Absurd (1981)
Day 82 of Sobriety.
Absurd was apparently originally developed as a sequel to director Joe D’Amato’s film Anthropophagus,
which came out the previous year and also starred the physically
imposing George Eastman. Looking at D’Amato’s filmography on Wikipedia, Absurd was one of ten films that he directed that year. Judging by the titles, almost all of the others seem to be porn movies.
Absurd
does rather look like the product of a director with heavily divided
attentions. It is not a particularly polished film by any stretch of the
imagination. Apparently George Eastman was so unimpressed by the
original “Anthropophagus 2”-themed screenplay, that he completely re-wrote it, modelling it largely after John Carpenter’s (then) recent hit Halloween (1978).
In Absurd,
Eastman plays a psychopath with supernaturally rapid healing abilities,
who has escaped from the church-sponsored medical lab that gave him his
superhuman regenerative capabilities as part of an experimental
treatment. The film begins with him arriving at a small US town, where
he promptly goes on a killing spree while being pursued by a priest from
the medical facility, who teams up with a local police officer.
The
borrowings from Halloween are pretty obvious: the police/priest team-up
is an interpolation of the psychiatrist/police team up in Halloween.

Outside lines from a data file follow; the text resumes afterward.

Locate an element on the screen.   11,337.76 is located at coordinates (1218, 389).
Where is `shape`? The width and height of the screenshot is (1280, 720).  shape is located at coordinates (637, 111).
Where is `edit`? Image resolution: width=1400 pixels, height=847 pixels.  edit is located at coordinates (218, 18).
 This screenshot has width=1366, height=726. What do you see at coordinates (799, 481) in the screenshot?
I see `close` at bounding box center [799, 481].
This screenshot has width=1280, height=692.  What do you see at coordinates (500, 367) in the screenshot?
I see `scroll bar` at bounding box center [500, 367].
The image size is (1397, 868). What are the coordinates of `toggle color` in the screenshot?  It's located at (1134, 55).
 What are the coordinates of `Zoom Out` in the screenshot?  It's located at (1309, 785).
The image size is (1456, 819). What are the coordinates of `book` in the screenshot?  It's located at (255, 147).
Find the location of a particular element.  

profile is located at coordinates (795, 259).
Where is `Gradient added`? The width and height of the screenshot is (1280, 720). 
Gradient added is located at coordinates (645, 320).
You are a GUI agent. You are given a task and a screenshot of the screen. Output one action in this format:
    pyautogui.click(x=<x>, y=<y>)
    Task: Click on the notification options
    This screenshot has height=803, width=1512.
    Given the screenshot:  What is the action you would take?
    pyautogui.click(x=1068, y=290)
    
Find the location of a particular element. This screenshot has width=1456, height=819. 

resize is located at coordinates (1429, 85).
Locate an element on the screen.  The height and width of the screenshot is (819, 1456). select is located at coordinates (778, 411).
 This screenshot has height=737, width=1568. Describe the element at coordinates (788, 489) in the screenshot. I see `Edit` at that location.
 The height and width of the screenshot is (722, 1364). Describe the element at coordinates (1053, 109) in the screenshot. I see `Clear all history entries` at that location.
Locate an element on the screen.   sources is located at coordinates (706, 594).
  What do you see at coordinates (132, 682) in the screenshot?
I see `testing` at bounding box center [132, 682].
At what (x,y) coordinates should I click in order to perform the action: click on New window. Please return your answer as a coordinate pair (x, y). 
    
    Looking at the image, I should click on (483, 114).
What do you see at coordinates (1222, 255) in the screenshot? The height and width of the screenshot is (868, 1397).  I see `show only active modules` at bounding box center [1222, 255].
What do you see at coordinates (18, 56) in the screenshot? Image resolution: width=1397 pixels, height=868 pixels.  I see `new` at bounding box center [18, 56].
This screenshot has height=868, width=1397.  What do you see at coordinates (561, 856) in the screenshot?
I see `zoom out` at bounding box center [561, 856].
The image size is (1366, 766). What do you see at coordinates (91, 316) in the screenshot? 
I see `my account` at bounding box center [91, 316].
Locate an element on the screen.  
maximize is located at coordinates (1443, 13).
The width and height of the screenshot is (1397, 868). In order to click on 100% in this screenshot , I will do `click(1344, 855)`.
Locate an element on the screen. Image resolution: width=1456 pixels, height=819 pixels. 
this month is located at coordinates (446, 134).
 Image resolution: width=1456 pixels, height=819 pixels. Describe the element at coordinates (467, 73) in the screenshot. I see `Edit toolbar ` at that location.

The main plot thread involves the killer stalking a babysitter, and the
murderer is referred to at least once during the film as “the
boogeyman.” As menacing as George Eastman is, however, he still just
looks like a man (albeit a very large and intimidating one), and fails
to evoke anything like the supernaturally eerie presence of the
blank-masked Michael Myers.I enjoyed Absurd well enough,
but it is a pretty flawed, slap-dash film. The gore effects, while
sadistically inventive and more graphic than anything in Halloween,
look pretty cheap for the most part. Although it was filmed in Italy,
it is meant to set in the US, with D’Amato trying to achieve that
illusion by ensuring the kitchen is well stocked with US cereal boxes,
and having some of the characters make a big deal about watching an
American football game on TV—ironically while chomping down bowls of
spaghetti.
The fact that the film seems to have been shot
entirely at night gives it a certain gloomy atmosphere that I really
liked, and one other stand-out element was the film’s soundtrack. The
soundtrack was composed by Carlo Maria Cordio, who has composed great
music for quite a lot of horror films, including Lucio Fulci’s Aenigma (1987), Pieces (1982), and Witchery (1988) to name but a few. The score for Absurd
ranges from moody piano motifs accompanied by swirling, spooky
synthesizers to full on Goblin-esque prog workouts. I was already very
familiar with the music from its appearance on various compilation
albums, and sometimes it was so amped-up and prominent that it almost
seemed to overpower the other aspects of the film. Great music though.
From what I gather from reading online, most genre fans seem to prefer Absurd to its spiritual predecessor Anthropophagus, but I’m not so sure. I think I found the weird plotting of Anthropophagus
a bit more interesting, but I’ll reserve judgment until such time as I
can re-watch them both. I have to admit, I was half falling asleep while
watching Absurd—through fatigue, though, not through any fault of the film, so I definitely feel like I owe it another viewing.